Oxidative stress level mediates the inotropic effects of alcohol on the heart

Alcohol has deleterious as well as beneficial cardiac effects depending on the exposure level, length and frequency. Binge drinking can be associated with significant cardiac dysfunction depending on the amount of alcohol consumption. Thus, the objective of this study is to evaluate the role of acute alcohol‐induced oxidative stress in altering cardiac function in vivo. Anesthetized adult rats were infused with (% w/v) low (LA: 0.023%), moderate (MA: 0.115%) or high (HA: 0.461%) alcohol levels through the jugular vein while measuring the pressure‐‐volume loop with a conductance catheter apically inserted in the left ventricle. Isolated cardiocytes were used for oxidative stress assays.
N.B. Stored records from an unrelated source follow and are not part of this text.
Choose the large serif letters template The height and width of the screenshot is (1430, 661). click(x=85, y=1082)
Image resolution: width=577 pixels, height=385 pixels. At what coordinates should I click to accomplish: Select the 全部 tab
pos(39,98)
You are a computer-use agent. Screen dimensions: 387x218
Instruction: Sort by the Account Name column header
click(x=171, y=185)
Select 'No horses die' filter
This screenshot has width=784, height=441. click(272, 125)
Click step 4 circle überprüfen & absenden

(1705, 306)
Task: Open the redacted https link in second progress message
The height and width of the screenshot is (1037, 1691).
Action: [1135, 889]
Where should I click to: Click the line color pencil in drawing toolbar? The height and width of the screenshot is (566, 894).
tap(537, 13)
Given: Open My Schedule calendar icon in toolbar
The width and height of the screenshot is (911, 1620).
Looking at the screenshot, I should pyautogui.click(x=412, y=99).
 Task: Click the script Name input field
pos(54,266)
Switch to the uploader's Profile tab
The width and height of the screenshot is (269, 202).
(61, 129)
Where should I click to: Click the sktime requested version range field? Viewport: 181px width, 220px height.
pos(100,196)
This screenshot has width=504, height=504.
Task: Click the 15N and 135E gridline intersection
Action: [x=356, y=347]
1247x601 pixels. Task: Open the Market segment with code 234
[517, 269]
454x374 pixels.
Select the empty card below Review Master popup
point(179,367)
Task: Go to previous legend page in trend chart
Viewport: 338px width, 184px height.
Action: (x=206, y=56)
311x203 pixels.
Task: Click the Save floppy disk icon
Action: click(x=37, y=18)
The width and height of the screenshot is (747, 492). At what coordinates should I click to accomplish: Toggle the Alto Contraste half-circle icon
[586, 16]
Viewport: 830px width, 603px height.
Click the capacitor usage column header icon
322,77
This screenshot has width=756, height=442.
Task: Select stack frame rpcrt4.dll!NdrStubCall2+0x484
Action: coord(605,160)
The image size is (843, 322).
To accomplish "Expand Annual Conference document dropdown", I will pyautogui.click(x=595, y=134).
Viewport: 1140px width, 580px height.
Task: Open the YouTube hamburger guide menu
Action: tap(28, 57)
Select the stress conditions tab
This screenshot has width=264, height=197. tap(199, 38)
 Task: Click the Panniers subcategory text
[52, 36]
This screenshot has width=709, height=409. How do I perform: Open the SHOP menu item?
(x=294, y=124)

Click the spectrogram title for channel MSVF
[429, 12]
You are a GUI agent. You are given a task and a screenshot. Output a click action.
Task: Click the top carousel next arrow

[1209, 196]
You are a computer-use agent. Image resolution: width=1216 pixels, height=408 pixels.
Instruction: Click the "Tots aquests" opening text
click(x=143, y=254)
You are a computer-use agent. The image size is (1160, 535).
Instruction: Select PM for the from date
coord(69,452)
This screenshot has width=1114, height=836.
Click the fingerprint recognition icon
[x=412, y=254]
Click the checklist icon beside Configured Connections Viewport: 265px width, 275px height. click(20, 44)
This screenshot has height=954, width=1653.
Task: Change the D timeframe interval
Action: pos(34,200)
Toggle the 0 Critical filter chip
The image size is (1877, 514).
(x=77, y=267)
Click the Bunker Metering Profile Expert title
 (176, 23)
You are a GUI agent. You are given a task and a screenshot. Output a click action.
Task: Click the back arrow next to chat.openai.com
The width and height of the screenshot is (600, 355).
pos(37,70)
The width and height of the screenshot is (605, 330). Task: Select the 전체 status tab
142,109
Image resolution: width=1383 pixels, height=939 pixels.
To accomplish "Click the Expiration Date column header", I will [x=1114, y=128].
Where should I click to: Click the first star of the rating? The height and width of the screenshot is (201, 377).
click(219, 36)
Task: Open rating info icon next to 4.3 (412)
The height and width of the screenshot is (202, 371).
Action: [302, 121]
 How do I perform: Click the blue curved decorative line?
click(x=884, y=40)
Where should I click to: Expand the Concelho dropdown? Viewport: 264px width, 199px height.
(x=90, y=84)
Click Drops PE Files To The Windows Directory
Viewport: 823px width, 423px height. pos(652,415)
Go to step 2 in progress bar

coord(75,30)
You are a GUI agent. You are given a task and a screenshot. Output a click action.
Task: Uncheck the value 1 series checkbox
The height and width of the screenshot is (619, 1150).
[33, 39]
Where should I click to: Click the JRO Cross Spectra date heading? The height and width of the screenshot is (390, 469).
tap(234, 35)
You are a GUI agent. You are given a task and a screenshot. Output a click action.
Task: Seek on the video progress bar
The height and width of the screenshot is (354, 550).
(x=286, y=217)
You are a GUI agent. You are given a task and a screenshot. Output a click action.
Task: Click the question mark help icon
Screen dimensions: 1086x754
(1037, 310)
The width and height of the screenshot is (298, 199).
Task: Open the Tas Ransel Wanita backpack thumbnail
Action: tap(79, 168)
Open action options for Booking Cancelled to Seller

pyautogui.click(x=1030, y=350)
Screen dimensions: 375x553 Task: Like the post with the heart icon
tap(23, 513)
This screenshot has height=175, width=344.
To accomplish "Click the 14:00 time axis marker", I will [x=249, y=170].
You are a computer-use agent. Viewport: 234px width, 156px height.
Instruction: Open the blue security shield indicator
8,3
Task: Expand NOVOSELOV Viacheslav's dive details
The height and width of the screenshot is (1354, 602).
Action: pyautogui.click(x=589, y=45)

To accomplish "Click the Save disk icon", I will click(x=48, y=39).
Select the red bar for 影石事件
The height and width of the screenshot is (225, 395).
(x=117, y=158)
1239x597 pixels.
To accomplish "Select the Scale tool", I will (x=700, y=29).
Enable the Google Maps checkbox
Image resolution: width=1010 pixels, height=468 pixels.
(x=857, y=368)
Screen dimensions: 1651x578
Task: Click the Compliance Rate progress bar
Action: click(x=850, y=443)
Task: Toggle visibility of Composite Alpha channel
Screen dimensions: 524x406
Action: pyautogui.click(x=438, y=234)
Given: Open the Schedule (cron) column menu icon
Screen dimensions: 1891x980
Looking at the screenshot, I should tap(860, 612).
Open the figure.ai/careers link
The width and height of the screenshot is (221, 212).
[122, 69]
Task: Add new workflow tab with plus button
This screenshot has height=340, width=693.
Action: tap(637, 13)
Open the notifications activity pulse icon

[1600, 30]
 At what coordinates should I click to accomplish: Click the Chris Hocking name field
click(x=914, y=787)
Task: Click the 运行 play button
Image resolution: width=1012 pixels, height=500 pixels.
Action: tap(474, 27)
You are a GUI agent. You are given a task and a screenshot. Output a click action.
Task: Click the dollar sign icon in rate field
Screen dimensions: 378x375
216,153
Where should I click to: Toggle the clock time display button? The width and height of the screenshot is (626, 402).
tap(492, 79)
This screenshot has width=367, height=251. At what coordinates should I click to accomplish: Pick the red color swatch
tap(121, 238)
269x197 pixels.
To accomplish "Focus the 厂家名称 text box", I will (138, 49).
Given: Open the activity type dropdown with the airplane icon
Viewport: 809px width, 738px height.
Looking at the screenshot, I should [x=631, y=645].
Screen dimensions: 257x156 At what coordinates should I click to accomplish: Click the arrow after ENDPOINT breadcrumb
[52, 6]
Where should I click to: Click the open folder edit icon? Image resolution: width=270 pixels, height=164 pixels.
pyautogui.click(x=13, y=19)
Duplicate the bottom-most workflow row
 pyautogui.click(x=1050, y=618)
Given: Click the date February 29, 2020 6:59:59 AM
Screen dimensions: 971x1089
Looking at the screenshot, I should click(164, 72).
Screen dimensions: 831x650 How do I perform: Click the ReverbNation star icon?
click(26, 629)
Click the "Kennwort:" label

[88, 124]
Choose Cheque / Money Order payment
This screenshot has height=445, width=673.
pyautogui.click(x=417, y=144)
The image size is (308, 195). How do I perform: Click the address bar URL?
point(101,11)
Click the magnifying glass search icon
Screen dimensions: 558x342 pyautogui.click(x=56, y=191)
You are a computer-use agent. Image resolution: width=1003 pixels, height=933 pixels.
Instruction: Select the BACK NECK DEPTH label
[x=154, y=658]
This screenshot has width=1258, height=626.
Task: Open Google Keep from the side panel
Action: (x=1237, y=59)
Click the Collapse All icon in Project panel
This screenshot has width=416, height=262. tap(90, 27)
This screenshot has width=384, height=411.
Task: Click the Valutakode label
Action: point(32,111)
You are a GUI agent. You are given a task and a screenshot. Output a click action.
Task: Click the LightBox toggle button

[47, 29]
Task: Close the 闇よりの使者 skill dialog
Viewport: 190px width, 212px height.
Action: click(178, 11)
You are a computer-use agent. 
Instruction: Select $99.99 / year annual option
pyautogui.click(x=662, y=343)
LA increases ESPVR at a maintained EDV and SV and reduced oxidative stress, whereas MA and HA did not affect ESPVR but increased EDV, SV and oxidative stress. Furthermore, LA reduced stroke work and PVA whereas MA and HA increased these energy parameters. Interestingly, MA and HA increased cardiac compliance. We conclude that acute MA or HA increases cardiac compliance with oxidative stress at an elevated energy cost, whereas LA has the opposite effect. This seemingly compensatory compliance response could be outweighed by cardiac overwork in chronic alcohol leading to dilated alcoholic cardiomyopathy. This work was supported in part by grants NIH/NIAAA/1R15AAA019816–01A1 and 2G12 RR003048 RCMI/NCRR/NIH.